**Input material**

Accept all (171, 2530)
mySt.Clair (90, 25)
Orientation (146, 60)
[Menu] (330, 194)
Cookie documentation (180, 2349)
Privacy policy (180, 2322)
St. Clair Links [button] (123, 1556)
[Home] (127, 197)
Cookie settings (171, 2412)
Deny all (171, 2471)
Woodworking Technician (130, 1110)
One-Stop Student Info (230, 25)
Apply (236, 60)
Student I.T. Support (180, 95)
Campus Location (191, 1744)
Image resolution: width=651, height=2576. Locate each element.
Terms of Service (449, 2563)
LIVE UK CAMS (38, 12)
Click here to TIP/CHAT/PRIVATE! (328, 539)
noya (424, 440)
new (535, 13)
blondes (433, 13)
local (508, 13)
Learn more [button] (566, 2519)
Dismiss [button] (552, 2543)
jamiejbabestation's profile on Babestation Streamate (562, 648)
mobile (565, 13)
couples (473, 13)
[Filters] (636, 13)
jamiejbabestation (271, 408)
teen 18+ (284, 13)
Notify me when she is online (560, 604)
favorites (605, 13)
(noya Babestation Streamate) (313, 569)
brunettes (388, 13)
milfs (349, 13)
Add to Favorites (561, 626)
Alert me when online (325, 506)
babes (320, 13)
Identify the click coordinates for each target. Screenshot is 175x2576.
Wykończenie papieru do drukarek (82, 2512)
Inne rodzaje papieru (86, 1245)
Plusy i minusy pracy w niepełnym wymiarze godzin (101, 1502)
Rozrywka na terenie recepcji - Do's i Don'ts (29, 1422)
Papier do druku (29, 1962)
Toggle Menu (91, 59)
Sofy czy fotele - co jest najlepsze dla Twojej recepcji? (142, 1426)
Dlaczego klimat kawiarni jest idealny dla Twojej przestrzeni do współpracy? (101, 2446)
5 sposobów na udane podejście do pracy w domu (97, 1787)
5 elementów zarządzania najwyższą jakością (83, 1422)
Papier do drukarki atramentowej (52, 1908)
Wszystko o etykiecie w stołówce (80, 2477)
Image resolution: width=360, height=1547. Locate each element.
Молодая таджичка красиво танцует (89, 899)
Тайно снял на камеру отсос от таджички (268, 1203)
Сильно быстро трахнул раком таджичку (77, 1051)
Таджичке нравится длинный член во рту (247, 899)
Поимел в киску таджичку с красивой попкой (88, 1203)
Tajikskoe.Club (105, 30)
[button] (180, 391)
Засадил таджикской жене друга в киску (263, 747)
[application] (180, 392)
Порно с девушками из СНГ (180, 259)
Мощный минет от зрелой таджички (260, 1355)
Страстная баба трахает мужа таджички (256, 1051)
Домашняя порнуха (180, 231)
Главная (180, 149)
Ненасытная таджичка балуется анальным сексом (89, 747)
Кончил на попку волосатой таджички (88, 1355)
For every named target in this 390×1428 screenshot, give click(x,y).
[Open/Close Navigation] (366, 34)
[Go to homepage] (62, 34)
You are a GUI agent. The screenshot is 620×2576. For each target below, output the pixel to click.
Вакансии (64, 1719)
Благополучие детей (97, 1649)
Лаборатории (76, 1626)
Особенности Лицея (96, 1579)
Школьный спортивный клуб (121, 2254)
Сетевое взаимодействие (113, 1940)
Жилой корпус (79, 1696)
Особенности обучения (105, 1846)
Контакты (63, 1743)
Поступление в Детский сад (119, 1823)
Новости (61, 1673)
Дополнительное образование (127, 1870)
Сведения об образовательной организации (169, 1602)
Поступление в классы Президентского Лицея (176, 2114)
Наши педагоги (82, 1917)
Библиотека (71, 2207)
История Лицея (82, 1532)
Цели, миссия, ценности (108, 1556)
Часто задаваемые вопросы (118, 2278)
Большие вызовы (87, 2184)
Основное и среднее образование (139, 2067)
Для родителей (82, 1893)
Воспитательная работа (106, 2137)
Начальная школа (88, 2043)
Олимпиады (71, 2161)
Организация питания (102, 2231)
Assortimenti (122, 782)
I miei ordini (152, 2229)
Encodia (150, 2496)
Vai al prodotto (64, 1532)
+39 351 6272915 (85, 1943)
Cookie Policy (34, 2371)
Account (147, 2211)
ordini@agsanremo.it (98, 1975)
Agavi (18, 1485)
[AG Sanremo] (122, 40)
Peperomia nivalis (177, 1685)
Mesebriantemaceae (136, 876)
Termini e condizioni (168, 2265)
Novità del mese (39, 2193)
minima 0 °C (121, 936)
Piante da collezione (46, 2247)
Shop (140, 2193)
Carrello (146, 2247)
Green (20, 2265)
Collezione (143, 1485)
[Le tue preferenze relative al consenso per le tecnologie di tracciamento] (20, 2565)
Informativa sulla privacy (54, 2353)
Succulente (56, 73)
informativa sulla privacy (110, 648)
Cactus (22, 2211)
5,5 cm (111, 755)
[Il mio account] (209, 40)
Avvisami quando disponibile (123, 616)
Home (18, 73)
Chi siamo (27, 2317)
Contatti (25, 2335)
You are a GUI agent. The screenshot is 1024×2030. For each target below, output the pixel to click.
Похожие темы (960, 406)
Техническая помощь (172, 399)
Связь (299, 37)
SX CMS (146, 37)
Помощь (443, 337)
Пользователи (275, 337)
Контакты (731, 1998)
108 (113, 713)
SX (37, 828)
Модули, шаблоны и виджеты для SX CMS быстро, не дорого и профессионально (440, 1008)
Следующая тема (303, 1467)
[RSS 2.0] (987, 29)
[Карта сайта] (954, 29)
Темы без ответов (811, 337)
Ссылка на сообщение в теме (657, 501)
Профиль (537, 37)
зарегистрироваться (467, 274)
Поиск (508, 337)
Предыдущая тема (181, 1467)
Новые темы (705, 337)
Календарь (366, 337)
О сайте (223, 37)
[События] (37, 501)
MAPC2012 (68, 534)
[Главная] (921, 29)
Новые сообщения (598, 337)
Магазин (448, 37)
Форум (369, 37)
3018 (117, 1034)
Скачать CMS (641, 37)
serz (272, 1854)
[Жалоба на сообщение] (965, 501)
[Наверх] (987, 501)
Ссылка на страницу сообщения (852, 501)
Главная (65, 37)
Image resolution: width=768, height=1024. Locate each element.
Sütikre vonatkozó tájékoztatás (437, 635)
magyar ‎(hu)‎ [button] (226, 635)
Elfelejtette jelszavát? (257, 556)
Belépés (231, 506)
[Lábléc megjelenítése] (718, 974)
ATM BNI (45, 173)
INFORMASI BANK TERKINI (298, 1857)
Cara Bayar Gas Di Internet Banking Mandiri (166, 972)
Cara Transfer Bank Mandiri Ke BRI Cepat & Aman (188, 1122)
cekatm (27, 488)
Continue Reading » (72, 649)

**Task requirements**
Only a number should come back: the count of lines above that include "output".

**Response**
2